Джованни Лоренцо Бернини. Давид, 1623–1624, Галерея Боргезе, Рим. Фото: Sailko. Изображение из цифрового архива Wikimedia Commons

У.Г.: Да-да, почему бы и нет.

Б.Ю.: Но для драматического ощущения это важно. Вот праща продолжает по жизни Давида свою работу, и камень летит. Соломон становится царем, он берет на себя эту миссию — по сути, происходит ее передача.

У.Г.: Безусловно, да, конечно.

Б.Ю.: Эта миссия как нить проходит сквозь всю жизнь Давида. Если на секунду увидеть в действии этот ткацкий станок повествования, то вот он обещает, земля раскалывается от криков народа, и пир прерывается. И дальше написано: каждый пошел своим путем. Как будто распустили одну ткань, а другая собралась. Из повествования мы понимаем, что предназначенная Давиду миссия создать священную династию свершилась. И третий царь восходит на престол священного Израиля. А там все расходятся, и на этом как бы заканчивается эта часть повествования.

У.Г.: Да.

Б.Ю.: Интересно, что если двинуться путем нити, то эта фраза, которая звучит в Книге царств таким образом: «И состарился царь Давид, вошел в преклонные лета», — в каком-то смысле и говорит об ослаблении нити. Мы как бы видим ткаческие приключения в Божьем станке, в котором свершается священная история, но свершается она неоднозначно. В ней много приключений и много такого саспенса, происходящего с этой нитью. За этим, собственно, интересно следить.
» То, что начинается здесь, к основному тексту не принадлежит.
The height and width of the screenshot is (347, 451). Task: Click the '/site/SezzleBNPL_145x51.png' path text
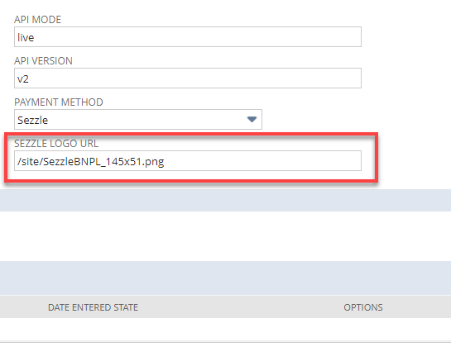pyautogui.click(x=90, y=162)
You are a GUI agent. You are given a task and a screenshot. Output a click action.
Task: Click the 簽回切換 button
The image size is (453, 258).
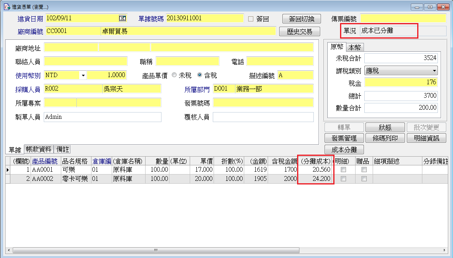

Мы можем говорить о разных подходах, как это принято в истории переводов священного текста в драматическое или кинематографическое действие. Мы можем рассуждать об этом психологически, то есть говорить о своеобразной нарушенной конвенции в семье, дисфункции, которая происходит с царским родом. И мы можем даже проследить, выйдя за пределы главного, что, собственно, есть в этом тексте; за пределы священного напряжения ткани — мы тогда можем с разных сторон воплощать эту историю в сценарии, или в фильме, или в режиссерском разборе и даже в игре в театре.

Вот, говоря о дисфункции рода, например, мы можем говорить о том, что как пренебрегал отец Давидом, отправив его на пастушье царство, так потом Давид уделяет недостаточно внимания своим детям и женам.

У.Г.: Ну да, то есть взаимоотношение отец-сын и его трансформация.

Б.Ю.: Отец — сын, семья в роду, любовь. Это драма, которую можно отсюда вытащить и о ней рассказывать. Единственное, чего здесь не будет, это не будет Господа Бога, и, собственно, у нас не получится вот этой ткани, как это ни парадоксально. Поэтому я бы в эти стороны не стал ходить, я предлагаю посмотреть на это иначе. Возьмем чуть за рамками того фрагмента, о котором сейчас у нас идет речь, к самому началу истории. Давид отказался надевать доспехи Саула, и вообще, странным было это предложение, учитывая, что Саул огромный, такой же, как, по сути, Голиаф. Можно предположить, что Голиаф и ждал, когда, наконец, Саул дрогнет и выйдет на бой. Потому что они более или менее соразмерны.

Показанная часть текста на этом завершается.